You need to add Scala-3 dependency for Spark codecs
https://github.com/vincenzobaz/spark-scala3
libraryDependencies += "io.github.vincenzobaz" %% "spark-scala3" % "0.1.3"
and import Scala-3
import scala3encoders.given
instead of Scala-2
import spark.implicits._ // FAILS
import spark.sqlContext.implicits._ // FAILS
Scala Spark Encoders.product[X] (where X is a case class) keeps giving me "No TypeTag available for X" error
Regarding BigInt,
Does Spark support BigInteger type?
Spark does support Java BigIntegers but possibly with some loss of precision. If the numerical value of the BigInteger fits in a long (i.e. between -2^63 and 2^63-1) then it will be stored by Spark as a LongType. Otherwise it will be stored as a DecimalType, but this type only supports 38 digits of precision.
Correct codecs for comparatively small BigInts (fitting into LongType) are
import scala3encoders.derivation.{Deserializer, Serializer}
import org.apache.spark.sql.catalyst.expressions.Expression
import org.apache.spark.sql.catalyst.expressions.objects.{Invoke, StaticInvoke}
import org.apache.spark.sql.types.{DataType, LongType, ObjectType}
given Deserializer[BigInt] with
def inputType: DataType = LongType
def deserialize(path: Expression): Expression =
StaticInvoke(
BigInt.getClass,
ObjectType(classOf[BigInt]),
"apply",
path :: Nil,
returnNullable = false
)
given Serializer[BigInt] with
def inputType: DataType = ObjectType(classOf[BigInt])
def serialize(inputObject: Expression): Expression =
Invoke(inputObject, "longValue", LongType, returnNullable = false)
import scala3encoders.given
https://github.com/DmytroMitin/spark_stackoverflow/blob/87ef5361dd3553f8cc5ced26fed4c17c0061d6a2/src/main/scala/main.scala
(https://github.com/databricks/Spark-The-Definitive-Guide)

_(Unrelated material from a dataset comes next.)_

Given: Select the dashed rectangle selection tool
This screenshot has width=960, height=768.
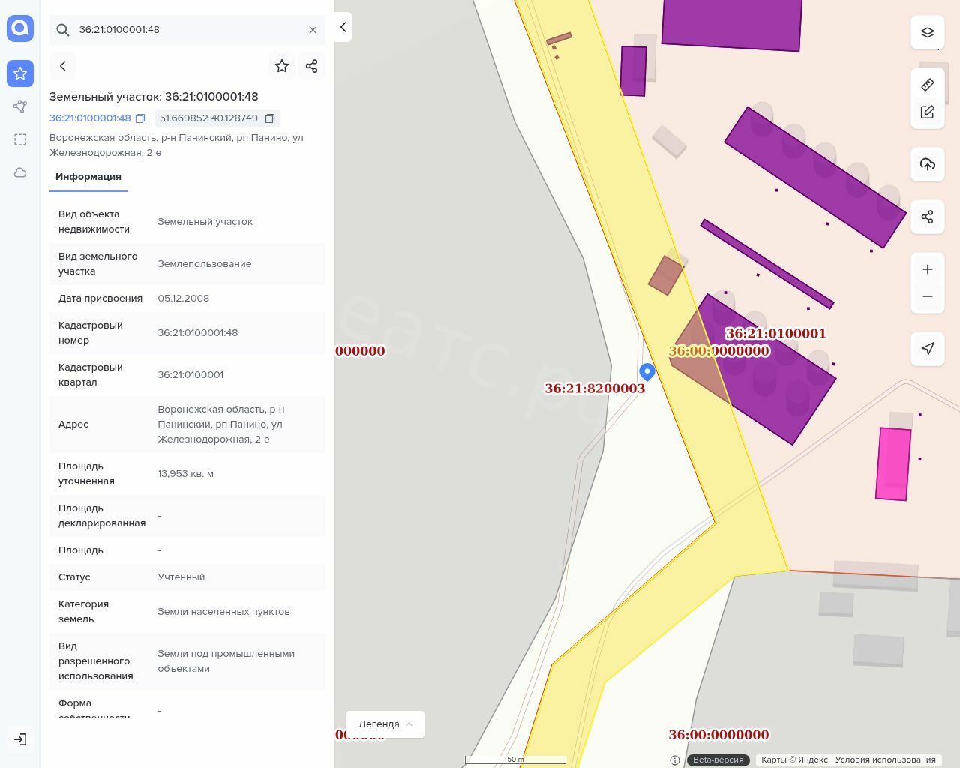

https://github.com/yashwanthreddyg/spark_stackoverflow/pull/1
https://gist.github.com/DmytroMitin/3c0fe6983a254b350ff9feedbb066bef
https://github.com/vincenzobaz/spark-scala3/pull/22
For large BigInts (not fitting into LongType when DecimalType is necessary) the codecs are
import scala3encoders.derivation.{Deserializer, Serializer}
import org.apache.spark.sql.catalyst.expressions.Expression
import org.apache.spark.sql.catalyst.expressions.objects.{Invoke, StaticInvoke}
import org.apache.spark.sql.types.{DataType, DataTypes, Decimal, ObjectType}
val decimalType = DataTypes.createDecimalType(38, 0)
given Deserializer[BigInt] with
def inputType: DataType = decimalType
def deserialize(path: Expression): Expression =
Invoke(path, "toScalaBigInt", ObjectType(classOf[scala.math.BigInt]), returnNullable = false)
given Serializer[BigInt] with
def inputType: DataType = ObjectType(classOf[BigInt])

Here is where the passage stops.